Hall of Fame senior curator Tom Shieber knew about this photo even before he started working at the Hall in 1998. On top of being on the wall in Rawitch’s office, this photo is featured in the Hall’s “Picturing America’s Pastime” exhibit and its companion travelling exhibit.
Shieber has shown the photo to many visitors over the years.
“There’s a lot to this photo,” he said. “Setting aside the historical context, it’s a beautiful image. Beyond that, the stories that it tells are myriad. You’ve got the story of the tragedy of Addie Joss passing away in the spring of 1911. The effort of the ballplayers, the owners of the Cleveland ball club and the American League executives to stage a benefit for Joss’s widow and two children.
“Then there’s the who’s who of the lineup – not just the all-stars on the right side, but some of the greats playing for Cleveland on the left side, like Cy Young and Joe Jackson and Nap Lajoie and Jack Graney. And then yes, there’s the other story you can tell about panoramic photographs and the fact that you can play this trick [that Graney did].”
Shieber says the photo also appeals to visitors who aren’t passionate baseball fans.

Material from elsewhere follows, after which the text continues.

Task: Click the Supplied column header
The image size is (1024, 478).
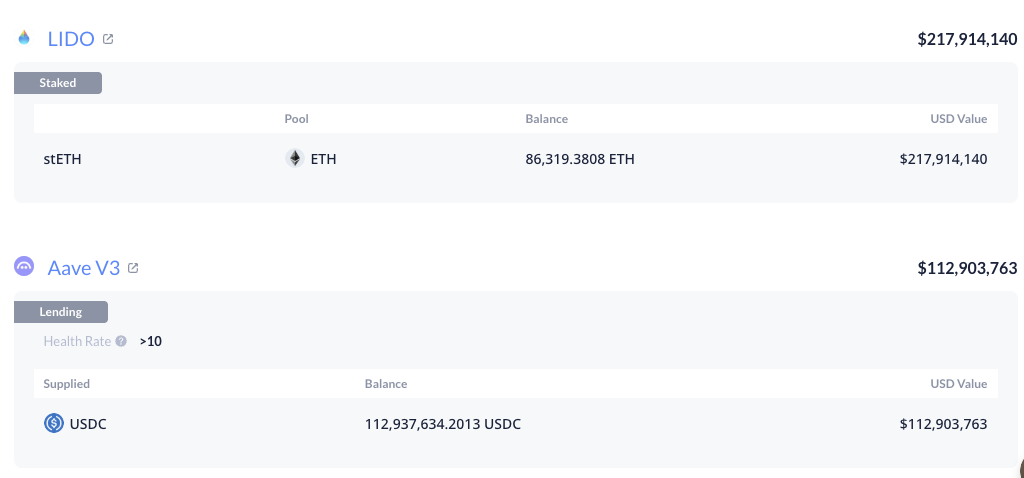Action: click(x=67, y=384)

“Sometimes I’m giving tours and not necessarily everyone on the tour is interested in the baseball aspect of the image or the big names, but the story of this photo goes well beyond baseball,” explained Shieber. “And every time I’ve shown this photo to people – for those who do not know about the trick [that Graney pulled] . . . and explain what is going on and how a panoramic camera works . . . it always gets a laugh.”
As noted earlier, after parts of 14 seasons as an outfielder with Cleveland, Graney became the first ex-player to make the transition to the broadcast booth, performing radio play-by-play for Cleveland from 1932 to 1953. The Canadian Baseball Hall of Fame presents the Jack Graney Award each year to a member of the media who has made significant contributions to baseball in Canada through their life’s work.

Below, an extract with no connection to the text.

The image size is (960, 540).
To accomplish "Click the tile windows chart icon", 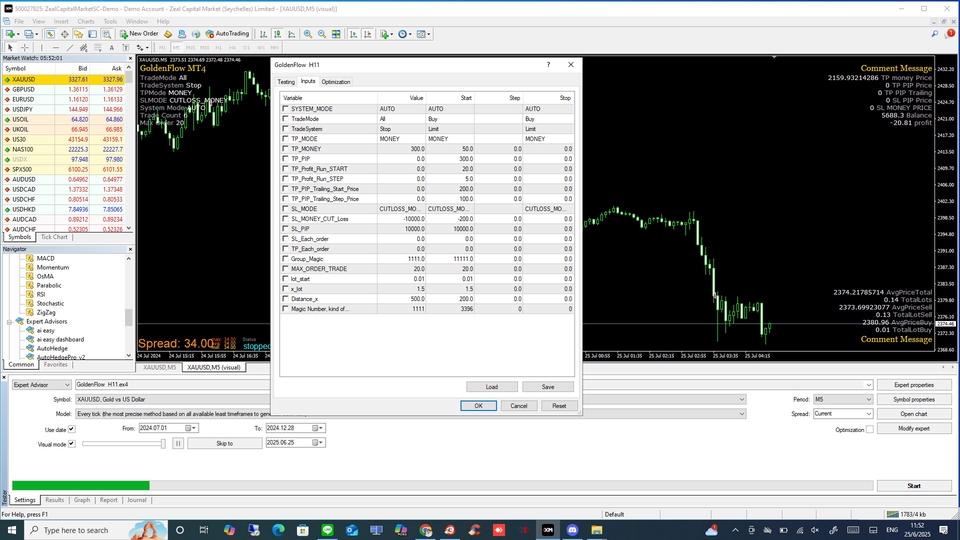I will [x=338, y=33].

Graney passed away in 1978 but he was honoured posthumously with the National Baseball Hall of Fame’s 2021 Ford C. Frick Award for broadcasting excellence.
His granddaughter Perry Smith travelled to Cooperstown and made the acceptance speech on his behalf. Smith is also well aware of this photo and treasures it.
“Several years ago, my husband Ernie and I visited the Hall for the first time,” said Smith. “We had asked to see the information they have about Jack in their archives, so we were invited into the back room where we had to wear white gloves to handle the clippings and other items they have about Jack. That’s when they asked us if we had ever seen the photo. Someone from the Hall took us upstairs to the photo gallery where it is displayed. I asked if it would be possible to get a copy. They very kindly said that normally they charge $65 to copy any photo, but because this was one of their favourites (due to Jack being in the picture twice, as well as many famous players), they offered to give us one for free. They sent it to our home where we had it framed, and we proudly have it hanging in our living room in Florida.”
Smith discussed the photo again with Rawitch last summer prior to her speech on behalf of her grandfather on induction weekend. She says the gag her grandfather played in the photo is consistent with the man she remembers.
“Jack had an Irish sense of humor,” said Smith. “He had a happy disposition and did not complain about things. So, it would be totally in his character to be in the photo twice. As I said in the acceptance speech, he was always telling jokes.”
And Graney’s sense of humor, and his starring role in this legendary photo, has provided Hall staff and its visitors with many chuckles over the years. It has also given the trailblazing Canadian outfielder and broadcaster a sacred spot on the Hall president’s wall.
“I not only have one photo of Jack Graney in my office, I have two,” joked Rawitch.